Instructions to follow >>
Here is a block of entries. Write out its lines exactly, from the first through the one containing "Impact (578, 49)".

**** Material for this exercise

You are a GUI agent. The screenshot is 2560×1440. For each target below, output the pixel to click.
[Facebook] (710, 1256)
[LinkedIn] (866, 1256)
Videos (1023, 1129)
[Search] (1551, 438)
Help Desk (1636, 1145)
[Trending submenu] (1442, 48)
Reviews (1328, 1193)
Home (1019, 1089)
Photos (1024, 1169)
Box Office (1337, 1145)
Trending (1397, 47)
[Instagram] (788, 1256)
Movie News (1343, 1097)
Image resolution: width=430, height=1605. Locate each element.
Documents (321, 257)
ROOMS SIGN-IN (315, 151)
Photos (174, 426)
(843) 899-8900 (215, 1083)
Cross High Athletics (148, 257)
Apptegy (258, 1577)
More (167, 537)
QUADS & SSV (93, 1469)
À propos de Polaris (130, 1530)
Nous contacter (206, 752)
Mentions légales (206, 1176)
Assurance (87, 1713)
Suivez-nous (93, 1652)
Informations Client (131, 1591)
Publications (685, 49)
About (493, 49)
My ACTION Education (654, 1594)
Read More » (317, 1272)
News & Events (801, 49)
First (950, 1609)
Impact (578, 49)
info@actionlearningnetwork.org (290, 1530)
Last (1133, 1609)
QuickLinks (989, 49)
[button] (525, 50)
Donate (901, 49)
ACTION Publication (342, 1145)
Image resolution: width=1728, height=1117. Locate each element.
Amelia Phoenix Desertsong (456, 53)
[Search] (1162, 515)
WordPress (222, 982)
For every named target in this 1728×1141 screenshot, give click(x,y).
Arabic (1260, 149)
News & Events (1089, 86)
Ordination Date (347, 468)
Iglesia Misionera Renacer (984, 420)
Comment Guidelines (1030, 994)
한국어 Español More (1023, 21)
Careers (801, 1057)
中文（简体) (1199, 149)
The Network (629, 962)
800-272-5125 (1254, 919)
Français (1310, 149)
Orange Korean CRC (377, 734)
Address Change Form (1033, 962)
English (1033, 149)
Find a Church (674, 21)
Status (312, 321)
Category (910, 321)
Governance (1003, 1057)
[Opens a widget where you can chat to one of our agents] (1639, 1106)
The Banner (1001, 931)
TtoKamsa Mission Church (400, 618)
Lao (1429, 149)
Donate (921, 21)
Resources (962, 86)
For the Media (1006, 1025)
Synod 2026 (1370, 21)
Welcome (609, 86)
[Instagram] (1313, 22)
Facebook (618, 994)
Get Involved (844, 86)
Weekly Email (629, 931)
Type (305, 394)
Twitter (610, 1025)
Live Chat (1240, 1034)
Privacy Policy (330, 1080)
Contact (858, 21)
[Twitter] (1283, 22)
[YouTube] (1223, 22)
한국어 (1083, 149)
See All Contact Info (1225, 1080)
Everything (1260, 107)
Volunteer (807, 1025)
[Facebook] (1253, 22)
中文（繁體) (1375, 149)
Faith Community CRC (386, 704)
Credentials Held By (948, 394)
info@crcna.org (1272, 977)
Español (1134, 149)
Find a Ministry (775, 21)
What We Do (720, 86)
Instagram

********

Answer to the exercise >>
You are a GUI agent. The screenshot is 2560×1440. For each target below, output the pixel to click.
[Facebook] (710, 1256)
[LinkedIn] (866, 1256)
Videos (1023, 1129)
[Search] (1551, 438)
Help Desk (1636, 1145)
[Trending submenu] (1442, 48)
Reviews (1328, 1193)
Home (1019, 1089)
Photos (1024, 1169)
Box Office (1337, 1145)
Trending (1397, 47)
[Instagram] (788, 1256)
Movie News (1343, 1097)
Image resolution: width=430, height=1605. Locate each element.
Documents (321, 257)
ROOMS SIGN-IN (315, 151)
Photos (174, 426)
(843) 899-8900 (215, 1083)
Cross High Athletics (148, 257)
Apptegy (258, 1577)
More (167, 537)
QUADS & SSV (93, 1469)
À propos de Polaris (130, 1530)
Nous contacter (206, 752)
Mentions légales (206, 1176)
Assurance (87, 1713)
Suivez-nous (93, 1652)
Informations Client (131, 1591)
Publications (685, 49)
About (493, 49)
My ACTION Education (654, 1594)
Read More » (317, 1272)
News & Events (801, 49)
First (950, 1609)
Impact (578, 49)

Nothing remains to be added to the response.